Il n’y a pas de « meilleur » membre des Beatles. La magie du groupe résidait dans sa composition. Le fait que les Beatles soient amis depuis leurs années de lycée leur donnait le droit de se chamailler comme seuls de vieux amis peuvent le faire. Leurs personnalités extrêmement variées les faisaient souvent se disputer comme des frères, mais toujours dans le but de capturer cette alchimie artistique unique qui les a rendus si emblématiques.
Cette cohésion fut cruciale lorsque les quatre membres affrontaient ensemble le monde, s’aguerrissant dans l’univers impitoyable des gangsters, des propriétaires de clubs douteux et des salles encore plus louches à Hambourg, à des kilomètres de chez eux et à un âge tendre. Cette dynamique soudée les rendait véritablement unis, permettant de balayer les querelles d’un revers de plaisanterie.
Cependant, lorsque les rires s’estompaient, le groupe semblait moins être une bande unie, les objectifs s’éloignaient, et les chamailleries se transformaient en disputes ouvertes. Ce qui faisait leur force menaçait alors de les détruire. Ils n’étaient plus des amis de lycée créant de la magie, mais des musiciens individuels nourrissant des rancunes croissantes. Ce déclin fut particulièrement évident lors de la pire session jamais enregistrée par les Fab Four : l’enregistrement de « Maxwell’s Silver Hammer ».
« La pire session de tous les temps, c’était “Maxwell’s Silver Hammer”. C’était le pire morceau que nous ayons jamais eu à enregistrer. Cela a duré des semaines interminables.
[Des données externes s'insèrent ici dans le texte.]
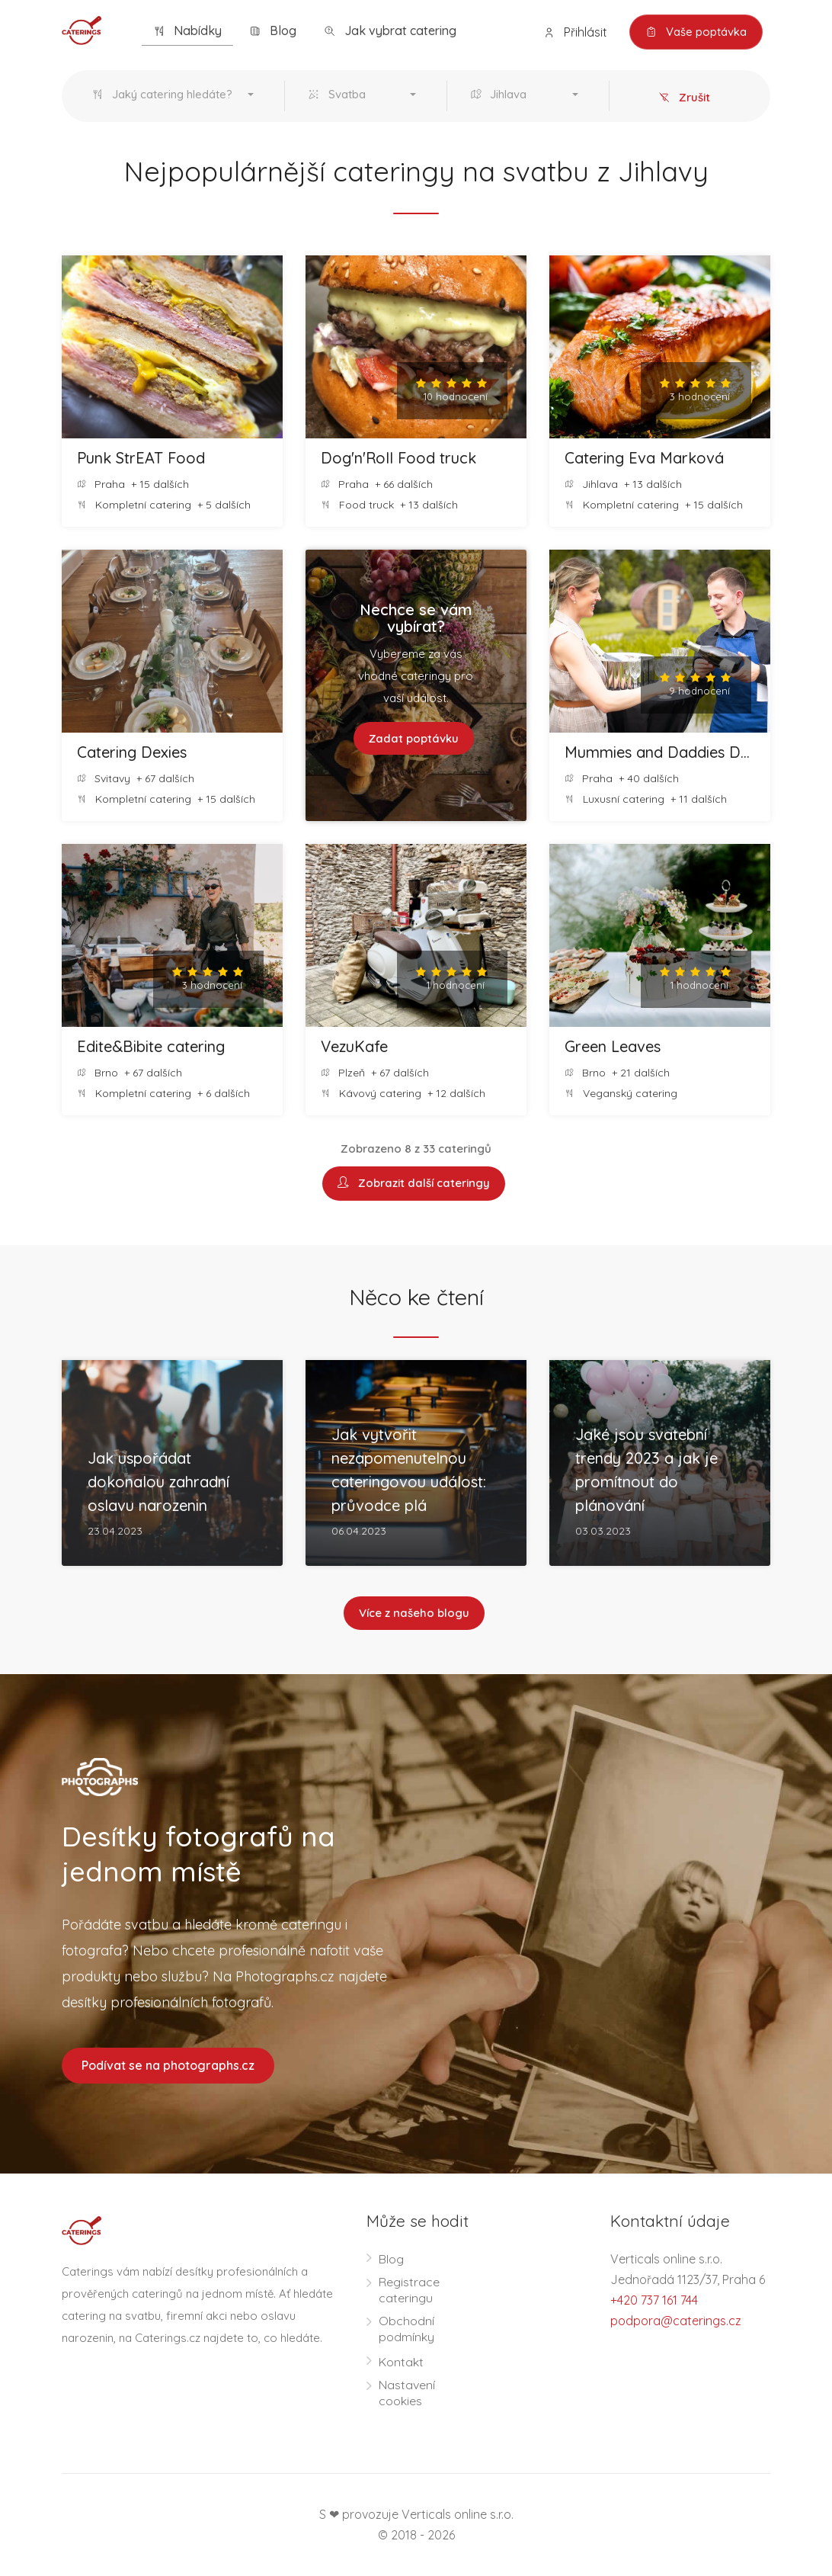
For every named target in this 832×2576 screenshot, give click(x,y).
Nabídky (187, 31)
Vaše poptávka (696, 32)
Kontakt (401, 2361)
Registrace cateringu (409, 2289)
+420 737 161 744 (654, 2300)
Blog (272, 31)
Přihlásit (575, 32)
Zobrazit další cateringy (414, 1183)
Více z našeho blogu (414, 1613)
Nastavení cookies (407, 2392)
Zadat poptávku (413, 738)
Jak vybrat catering (390, 31)
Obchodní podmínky (406, 2328)
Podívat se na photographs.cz (168, 2065)
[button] (176, 96)
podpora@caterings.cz (675, 2320)
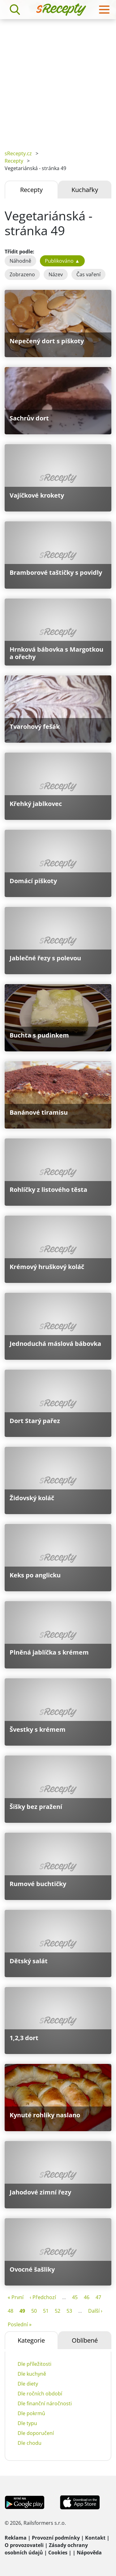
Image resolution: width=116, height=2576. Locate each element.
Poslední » (20, 2324)
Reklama (16, 2537)
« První (16, 2297)
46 (86, 2297)
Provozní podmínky (56, 2537)
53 (69, 2310)
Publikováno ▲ (62, 260)
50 (34, 2310)
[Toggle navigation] (104, 9)
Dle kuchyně (32, 2373)
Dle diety (28, 2383)
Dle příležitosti (34, 2364)
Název (56, 274)
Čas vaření (88, 274)
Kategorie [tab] (31, 2340)
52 (57, 2310)
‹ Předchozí (43, 2297)
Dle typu (27, 2423)
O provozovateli (24, 2545)
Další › (95, 2310)
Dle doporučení (36, 2433)
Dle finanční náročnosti (45, 2403)
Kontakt (95, 2537)
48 (10, 2310)
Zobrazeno (22, 274)
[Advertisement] (58, 80)
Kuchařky (84, 190)
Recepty (14, 160)
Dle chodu (29, 2443)
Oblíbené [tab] (85, 2340)
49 (22, 2310)
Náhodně (20, 260)
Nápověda (89, 2552)
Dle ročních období (40, 2393)
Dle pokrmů (31, 2413)
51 (46, 2310)
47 (98, 2297)
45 (75, 2297)
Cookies (57, 2552)
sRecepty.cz (18, 153)
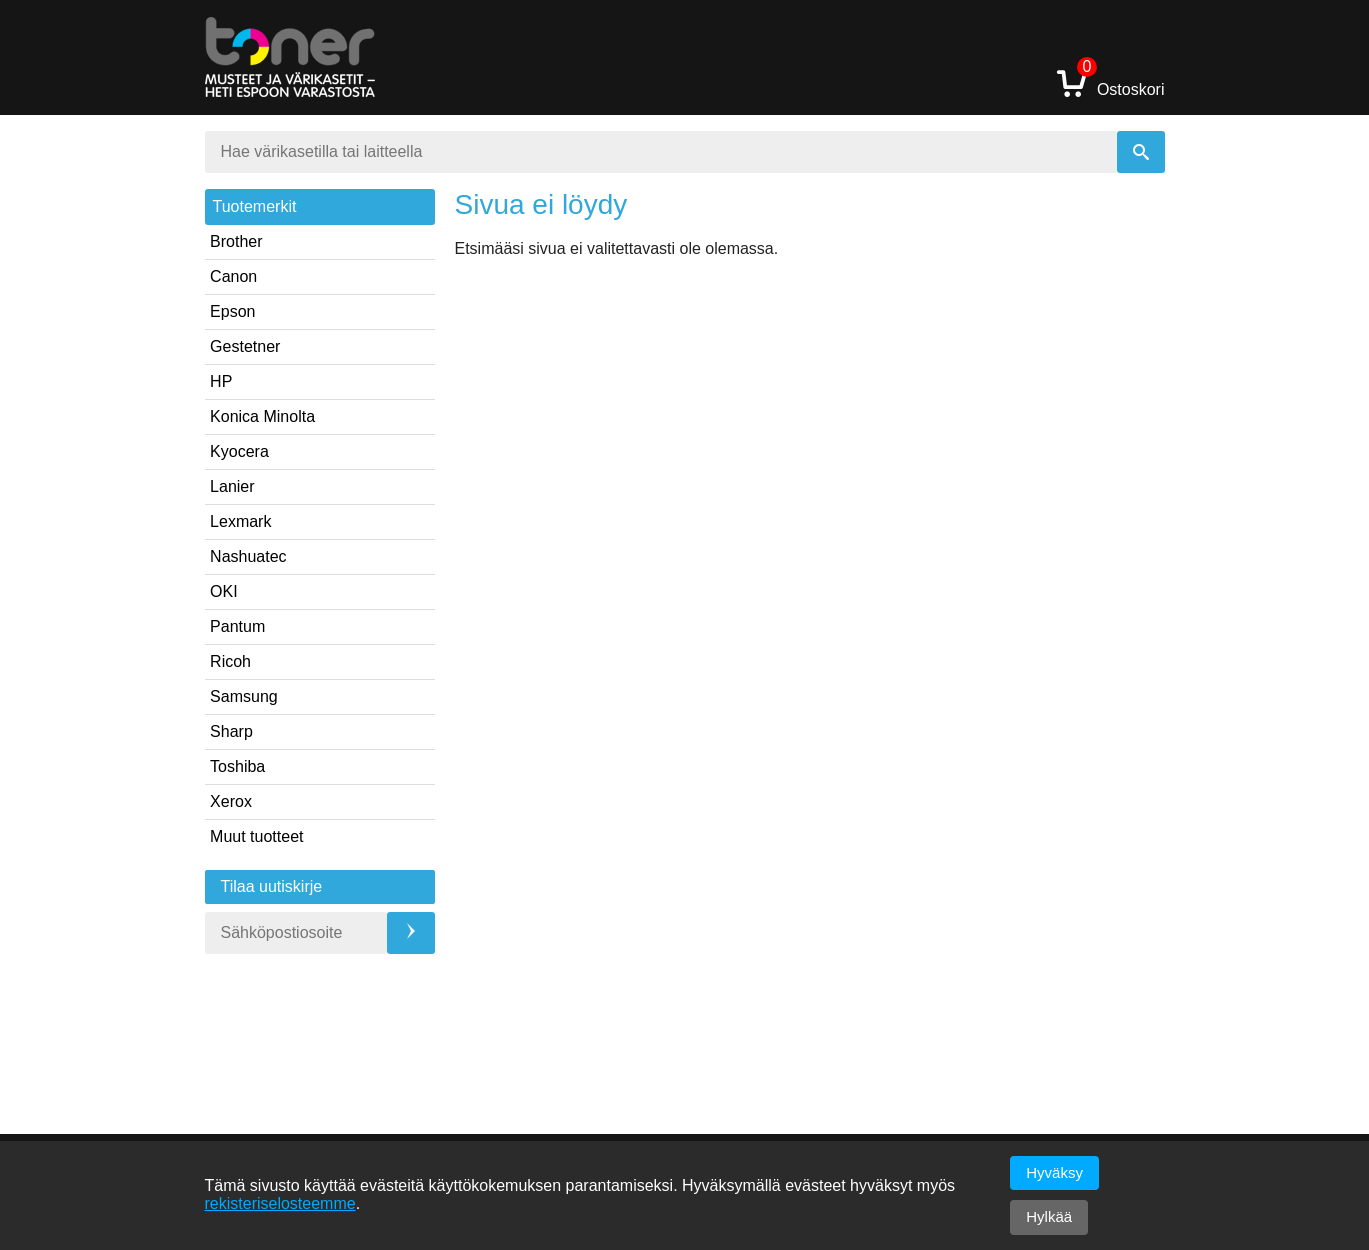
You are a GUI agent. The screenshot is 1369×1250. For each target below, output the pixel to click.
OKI (224, 591)
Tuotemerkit (255, 206)
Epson (232, 311)
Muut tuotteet (256, 836)
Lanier (232, 486)
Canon (233, 276)
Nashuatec (248, 556)
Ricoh (230, 661)
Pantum (237, 626)
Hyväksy (1054, 1172)
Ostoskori (1111, 82)
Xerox (231, 801)
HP (221, 381)
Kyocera (239, 451)
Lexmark (240, 521)
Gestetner (245, 346)
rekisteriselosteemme (280, 1203)
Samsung (244, 696)
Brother (236, 241)
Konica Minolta (262, 416)
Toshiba (237, 766)
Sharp (231, 731)
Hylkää (1049, 1216)
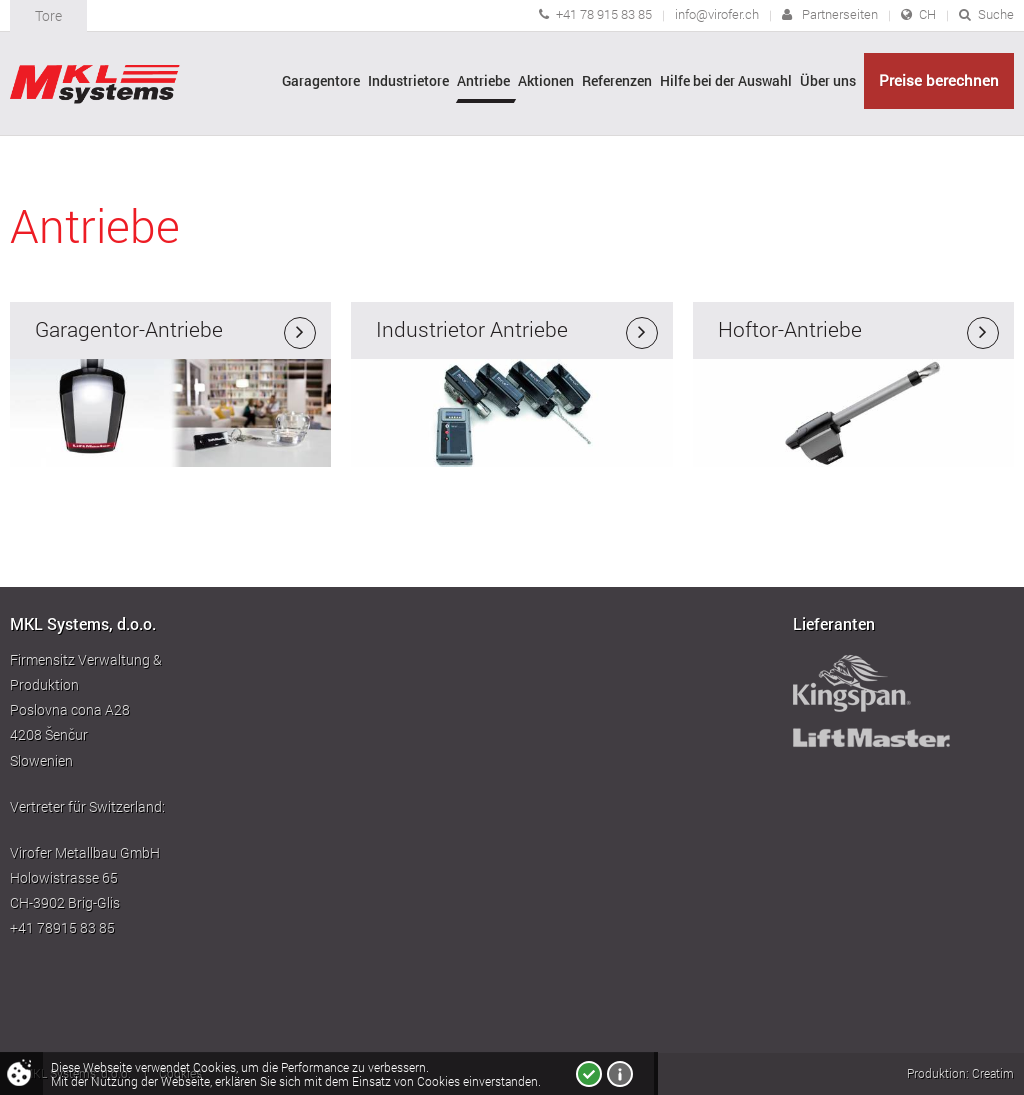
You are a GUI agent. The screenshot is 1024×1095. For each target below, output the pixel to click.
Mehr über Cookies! (620, 1074)
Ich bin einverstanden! (589, 1074)
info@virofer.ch (717, 14)
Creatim (993, 1073)
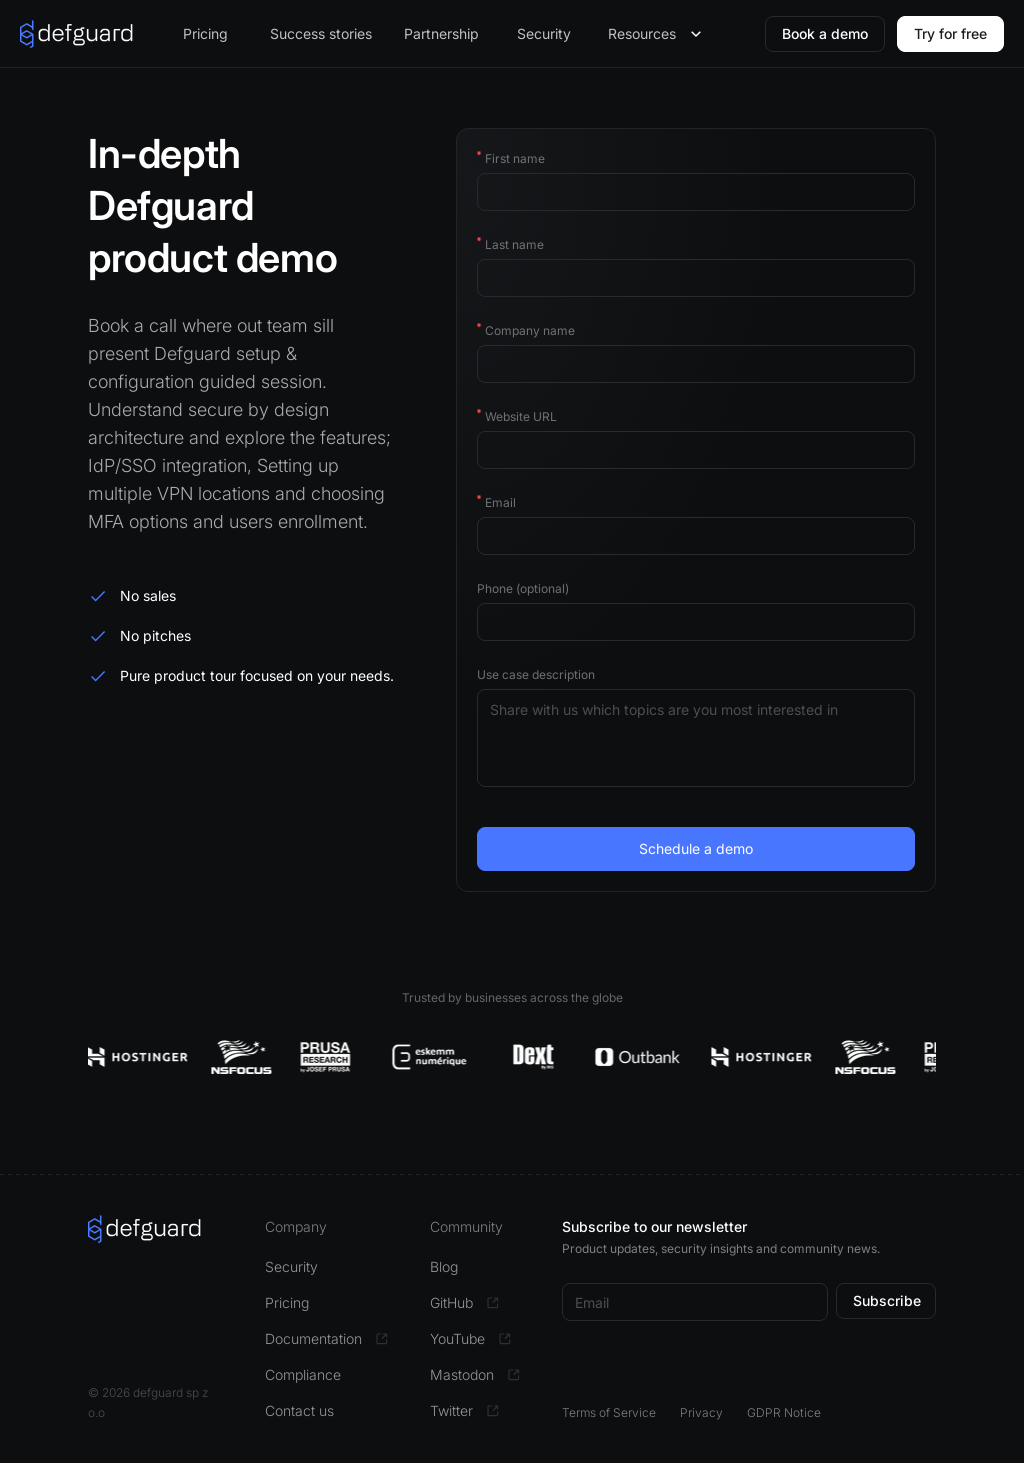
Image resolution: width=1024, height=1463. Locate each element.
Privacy (701, 1412)
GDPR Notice (784, 1412)
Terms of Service (609, 1412)
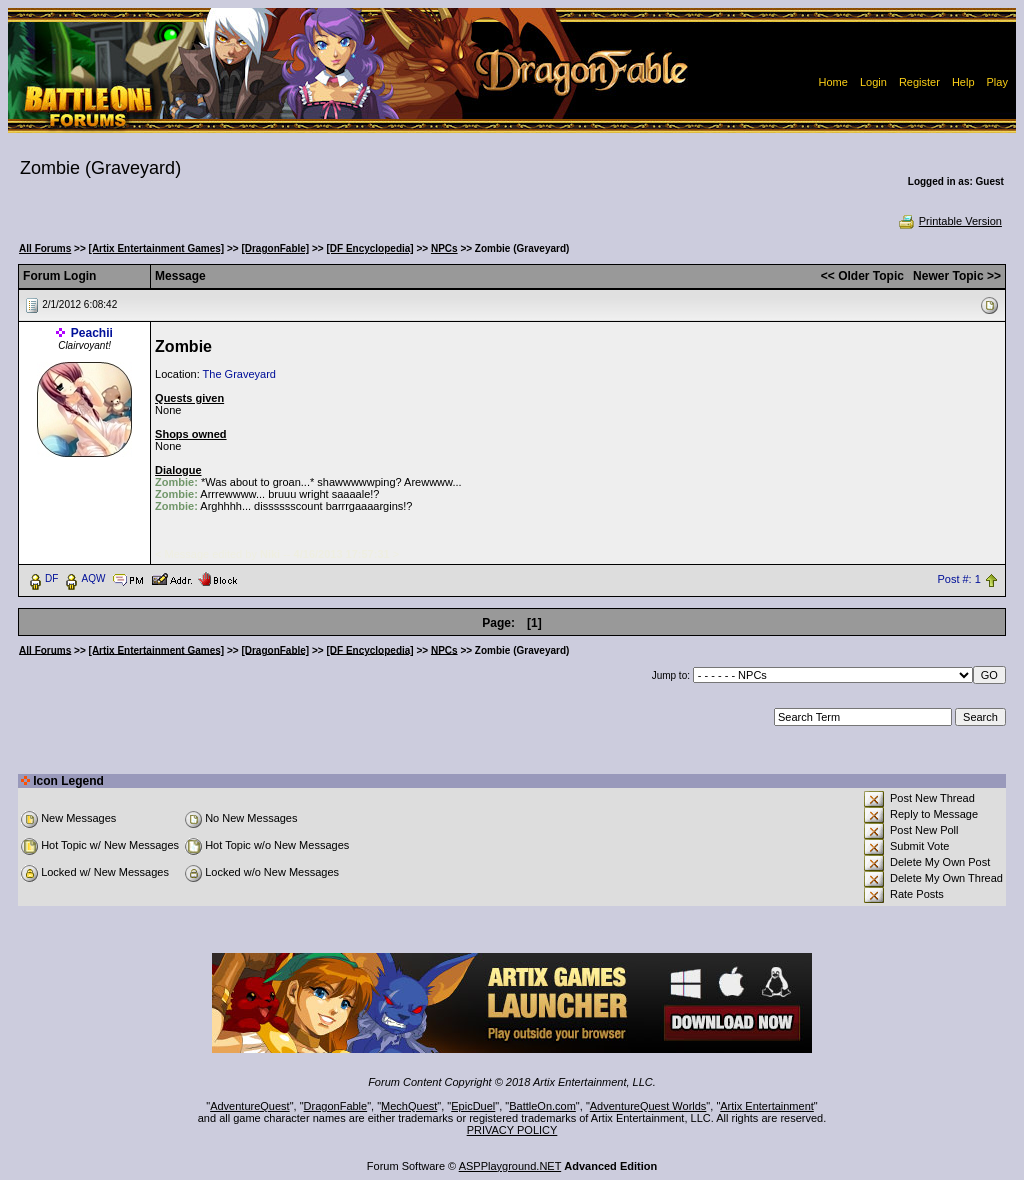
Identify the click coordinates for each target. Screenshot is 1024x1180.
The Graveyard (239, 374)
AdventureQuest (250, 1106)
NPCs (444, 248)
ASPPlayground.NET (510, 1166)
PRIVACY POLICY (512, 1130)
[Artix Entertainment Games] (157, 248)
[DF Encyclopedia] (369, 248)
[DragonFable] (275, 248)
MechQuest (409, 1106)
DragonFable (336, 1106)
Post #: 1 (958, 579)
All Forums (45, 248)
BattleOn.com (542, 1106)
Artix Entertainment (767, 1106)
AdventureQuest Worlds (648, 1106)
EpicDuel (473, 1106)
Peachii (92, 333)
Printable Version (949, 221)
J’ai trouvé ça insensé », a plaisanté Ringo Starr.
Personne ne semblait vouloir enregistrer cette chanson, sauf un Paul McCartney de plus en plus insistant, qui l’apporta fièrement au studio à un moment où les tensions étaient déjà exacerbées. L’image du marteau frappant une enclume inflexible, que l’on entend même dans le mix final, résume parfaitement l’atmosphère qui régnait alors.
« Je détestais ça », se souvenait John Lennon. « Tout ce dont je me souviens, c’est qu’il nous a fait le refaire des millions de fois. »
Ce n’était pas seulement l’effort répétitif qui posait problème, mais le sentiment sous-jacent que cette chanson n’était qu’un projet vaniteux, conçu presque pour briser le groupe. John Lennon ajouta à David Sheff : « [McCartney] a tout fait pour en faire un single, mais ça n’en était pas un et ça ne l’aurait jamais été. Mais il a ajouté des riffs de guitare, fait frapper des morceaux de fer, et on a dépensé plus d’argent sur cette chanson que sur n’importe quelle autre de l’album. »
Avec 21 prises enregistrées, un chiffre modeste par rapport aux sessions modernes, le morceau semblait pourtant bien éloigné des méthodes frénétiques mais spontanées des premiers jours du groupe à Hambourg. Cette fracture artistique, jusque-là absente malgré les épreuves traversées ensemble, devenait un point de non-retour.
Spirituellement, la chanson elle-même reflétait cette fracture. Comme l’expliquait McCartney : « [C’était] mon analogie pour ces moments où quelque chose tourne mal de façon inattendue. » Et des choses allaient mal — beaucoup de choses. La présence envahissante de Yoko Ono, l’ombre encore plus néfaste de l’héroïne, les tensions avec Allen Klein ou encore l’absence du regretté Brian Epstein… Mais surtout, ils n’étaient plus ces jeunes frères d’armes contre le monde. « Maxwell’s Silver Hammer » a scellé cette fin. Et si les Beatles ne pouvaient plus être « les bons vieux Beatles », alors ils n’étaient plus un groupe du tout.
Cette conclusion fut partagée par George Harrison, qui décréta : « C’était ridicule. C’était très égoïste, en fait. »
Le glas avait sonné. Comme le résuma George Martin : « J’aime beaucoup Abbey Road. Probablement parce que c’est le dernier album que nous avons fait, et nous savions plus ou moins que c’était la fin. » Ironie du sort, le fait que cette chanson soit un classique instantané prouve la grandeur du groupe d’autrefois : ce n’était pas une flamme mourante, mais un éclat de gloire folle.